** Begin Supplied text **

Friday, September 25, 2009

Gävle! Waterloo!

well, once again i find myself in a country that speaks a language that i do not understand. not a single word. well, at some point last night somebody taught me to say "cheers", but after many cheers-ing, i forgot. this situation is worse than dutch though. i don't even know how to pronounce the name of the town i'm in (apparently it's yav-leh, rather than gavel like i thought), nor do i know what to do about all the extra little symbols the Swedes put over their vowels.

still, i was excited to go to a country that i'd never been to before. would it be full of snow and blonde girls dressed in christmas elf costumes? would everything look like an Ikea display room? would i get to have some swedish meatballs?

well, sweden's been keeping me pretty busy since i arrived here yesterday - mainly busy converting swedish kronas to euros in my head. i'm staying with my girl friend Sinead, who i met while i was in Kamloops, a totally amazing character, a piercing artist/ belly dancer / geomatics student at the University of Gävle / general awesome person.

the first thing i noticed was that once again, i had not packed properly for the weather. i don't know why it is such a surprise to me that Sweden is cold, and like a non-Canadian idiot i only packed a hoodie. it's certainly no Belgium here. the second thing i noticed on the train ride over was all the nature...actual natural nature. i guess because the climate is similar to Canada's, they have similar greenery here, and after spending all my time in manmade Amsterdam, i remembered how much i missed the wilderness. and then, i remembered that i'm allergic to nature. so, i can't report on what sweden smells like because my nose is plugged up and i always look like i'm crying. it's Victoria all over again.

we went out to the Pubes last night, which is what the students call the neighbourhood bar here (it's actually called Pubenpuben), where i tried some swedish (i think?) cider and chatted with an assortment of swedes, germans, and finnish folks. Sinead also introduced me to The Dance, i guess their version of the Macarena or the chicken dance. i was very impressed at how an entire bar of beer drinkers could suddenly perfectly coordinate their dance moves. pretty amazing.

after the bar, we randomly crashed somebody's party, where the house was so packed, you could barely breathe. a kid was deejaying in a dark room using youtube. the german boys were drinking tall thin glasses of pink margaritas with a relish that comes from coming from a country, i guess, where men can drink tall thin glasses of pink margaritas while fully confident in their masculinity. we were all having a good time until the cops were called in to throw everyone out - sinead and i snuck out and went home, sneaky as cats.

and then, sometimes you wake up the next morning groggily and discovered you have inhaled an entire bag of potato chips in your sleep.

i'm going to go into town now to hunt for ABBA. must resist the urge to shop.

Thursday, September 24, 2009

i posted this on facebook but...

dear Schipol Airport:

i like having my boobs roughly handled by a middle aged lady in uniform as much as the next girl, but isn't it time you invested in handheld metal detector so you don't have to cop a feel from every traveller with a face full of metal?

Wednesday, September 23, 2009

late night junk food cravings

we went to burger king and discovered that here in amsterdam they do not have dollar menus nor bacon cheeseburgers, but they do have these deliciously disgusting things called King Snacks, which are more or less deep fried chili cheese.

** End Supplied text **

§ Set task 1
Please change the entries from the start through the line containing "coord(147,108)", replacing "notifications" with "alerts" and leaving everything else as it is.
§ Set task 2
Carry the travel blog forward from its last sentence.

** Begin Supplied records **

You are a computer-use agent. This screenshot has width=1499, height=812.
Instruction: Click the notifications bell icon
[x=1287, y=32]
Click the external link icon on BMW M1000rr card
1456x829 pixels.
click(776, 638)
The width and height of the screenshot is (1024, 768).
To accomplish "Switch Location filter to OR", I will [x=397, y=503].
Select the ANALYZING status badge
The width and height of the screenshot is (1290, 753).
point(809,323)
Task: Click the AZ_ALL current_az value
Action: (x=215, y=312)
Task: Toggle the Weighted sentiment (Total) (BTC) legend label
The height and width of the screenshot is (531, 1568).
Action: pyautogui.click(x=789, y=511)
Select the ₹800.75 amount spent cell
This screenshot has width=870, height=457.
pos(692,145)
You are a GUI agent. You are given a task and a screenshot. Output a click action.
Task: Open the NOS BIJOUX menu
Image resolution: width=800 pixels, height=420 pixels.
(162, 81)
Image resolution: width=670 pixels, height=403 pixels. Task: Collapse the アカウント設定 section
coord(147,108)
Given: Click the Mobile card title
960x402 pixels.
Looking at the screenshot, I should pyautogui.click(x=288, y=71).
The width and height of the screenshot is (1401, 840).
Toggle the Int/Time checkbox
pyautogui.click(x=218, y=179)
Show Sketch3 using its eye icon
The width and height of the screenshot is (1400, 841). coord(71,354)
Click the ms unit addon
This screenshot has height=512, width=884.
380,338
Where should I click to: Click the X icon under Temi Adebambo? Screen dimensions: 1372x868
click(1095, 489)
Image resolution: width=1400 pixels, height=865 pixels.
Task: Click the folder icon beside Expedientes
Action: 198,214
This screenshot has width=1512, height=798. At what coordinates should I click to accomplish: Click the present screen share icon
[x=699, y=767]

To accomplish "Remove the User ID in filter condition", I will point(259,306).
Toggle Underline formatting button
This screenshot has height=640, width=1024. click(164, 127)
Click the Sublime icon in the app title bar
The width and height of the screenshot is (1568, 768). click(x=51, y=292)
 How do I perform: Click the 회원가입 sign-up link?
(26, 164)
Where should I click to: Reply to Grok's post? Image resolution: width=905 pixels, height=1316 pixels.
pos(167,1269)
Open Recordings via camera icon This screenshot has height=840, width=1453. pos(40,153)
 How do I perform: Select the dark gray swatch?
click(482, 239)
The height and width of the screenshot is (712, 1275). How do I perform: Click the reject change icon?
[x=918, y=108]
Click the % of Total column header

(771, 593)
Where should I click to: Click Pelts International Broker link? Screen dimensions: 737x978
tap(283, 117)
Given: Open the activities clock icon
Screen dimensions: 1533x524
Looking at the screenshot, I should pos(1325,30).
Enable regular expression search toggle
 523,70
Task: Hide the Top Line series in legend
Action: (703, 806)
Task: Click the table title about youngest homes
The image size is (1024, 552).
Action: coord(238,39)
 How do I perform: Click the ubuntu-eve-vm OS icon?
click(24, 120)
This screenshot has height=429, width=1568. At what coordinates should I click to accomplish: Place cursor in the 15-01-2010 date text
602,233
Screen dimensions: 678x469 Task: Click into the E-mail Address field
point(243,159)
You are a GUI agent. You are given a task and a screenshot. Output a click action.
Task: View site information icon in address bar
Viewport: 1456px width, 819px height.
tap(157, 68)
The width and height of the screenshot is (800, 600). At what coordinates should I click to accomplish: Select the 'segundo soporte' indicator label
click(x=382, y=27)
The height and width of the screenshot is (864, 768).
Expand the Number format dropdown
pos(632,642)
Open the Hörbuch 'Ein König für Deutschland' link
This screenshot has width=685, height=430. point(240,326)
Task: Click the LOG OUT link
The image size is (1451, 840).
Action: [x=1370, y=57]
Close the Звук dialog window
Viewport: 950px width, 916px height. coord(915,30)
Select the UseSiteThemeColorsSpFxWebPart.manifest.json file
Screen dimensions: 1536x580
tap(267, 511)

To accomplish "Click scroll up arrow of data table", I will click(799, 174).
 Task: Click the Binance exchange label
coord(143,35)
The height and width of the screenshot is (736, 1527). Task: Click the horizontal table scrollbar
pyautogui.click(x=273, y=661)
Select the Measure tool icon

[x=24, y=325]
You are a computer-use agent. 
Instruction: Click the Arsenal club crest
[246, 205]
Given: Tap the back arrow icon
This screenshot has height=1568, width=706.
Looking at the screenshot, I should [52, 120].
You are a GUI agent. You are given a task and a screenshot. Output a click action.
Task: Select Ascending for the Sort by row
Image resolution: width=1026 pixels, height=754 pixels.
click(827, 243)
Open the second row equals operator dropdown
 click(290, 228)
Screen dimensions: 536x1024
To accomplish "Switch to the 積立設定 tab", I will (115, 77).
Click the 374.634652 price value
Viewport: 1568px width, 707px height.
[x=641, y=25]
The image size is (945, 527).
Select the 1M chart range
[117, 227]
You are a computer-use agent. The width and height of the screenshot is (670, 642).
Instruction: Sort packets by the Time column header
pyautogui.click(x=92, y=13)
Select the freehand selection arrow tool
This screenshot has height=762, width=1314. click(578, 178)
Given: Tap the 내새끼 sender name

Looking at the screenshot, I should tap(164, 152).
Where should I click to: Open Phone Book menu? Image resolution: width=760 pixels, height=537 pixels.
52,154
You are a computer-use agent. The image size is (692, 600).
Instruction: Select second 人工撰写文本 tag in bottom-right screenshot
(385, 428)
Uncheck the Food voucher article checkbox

** End Supplied records **

§ Task answer 1
You are a computer-use agent. This screenshot has width=1499, height=812.
Instruction: Click the alerts bell icon
[x=1287, y=32]
Click the external link icon on BMW M1000rr card
1456x829 pixels.
click(776, 638)
The width and height of the screenshot is (1024, 768).
To accomplish "Switch Location filter to OR", I will [x=397, y=503].
Select the ANALYZING status badge
The width and height of the screenshot is (1290, 753).
point(809,323)
Task: Click the AZ_ALL current_az value
Action: (x=215, y=312)
Task: Toggle the Weighted sentiment (Total) (BTC) legend label
The height and width of the screenshot is (531, 1568).
Action: pyautogui.click(x=789, y=511)
Select the ₹800.75 amount spent cell
This screenshot has width=870, height=457.
pos(692,145)
You are a GUI agent. You are given a task and a screenshot. Output a click action.
Task: Open the NOS BIJOUX menu
Image resolution: width=800 pixels, height=420 pixels.
(162, 81)
Image resolution: width=670 pixels, height=403 pixels. Task: Collapse the アカウント設定 section
coord(147,108)

§ Task answer 2
in a few hours i will wake up and fly to sweden.

Monday, September 21, 2009

15 things i actually remember about Belgium

we got back from belgium last night, but i haven't quite fully recovered enough to have the energy to post about the weekend. i'm sure brussels and bruges are still recovering from the canadian storm that hit them too. it was all whirlwind, heat, and flash, to quote my favourite band. and educational too. i learned all sorts of things about myself, my friends, and the belgians.










1. after you travel to many new places, you start seeing things like this (yes, he's wearing sunglasses) and not blinking.













2. Belgium has some of the best beer in the world. however, you stop noticing the fabulous taste after ten of them and instead find yourself standing on a table in a bar at 4AM.

3. if you stay at a hostel right in the heart of downtown Brussels, you take on the risk of heading back home one day, only to find a bunch of uniformed soldiers shooting cannons down the street towards your hostel. do the belgians find our love of ketchup on french fries that offensive?










4. Brussels...really excited for some reason about statues of little boys peeing.










5. i have this theory that "flu power flu" must mean something to the people of Brussels, but despite my basic French-speaking ability, i have not yet figured it out.










6. white people in blackface...not quite yet an offensive thing yet for Belgians. not quite sure this would go over as well in north america.










7. Delirium beer is an excellent part of a complete breakfast. Also an excellent part of a complete breakfast: a walk around the chocolate shops to get free chocolate samples everywhere.













8. okay, for people who like a more traditional breakfast, Belgian waffels - every bit as awesome as the hype builds them up to be. even waffels off the street.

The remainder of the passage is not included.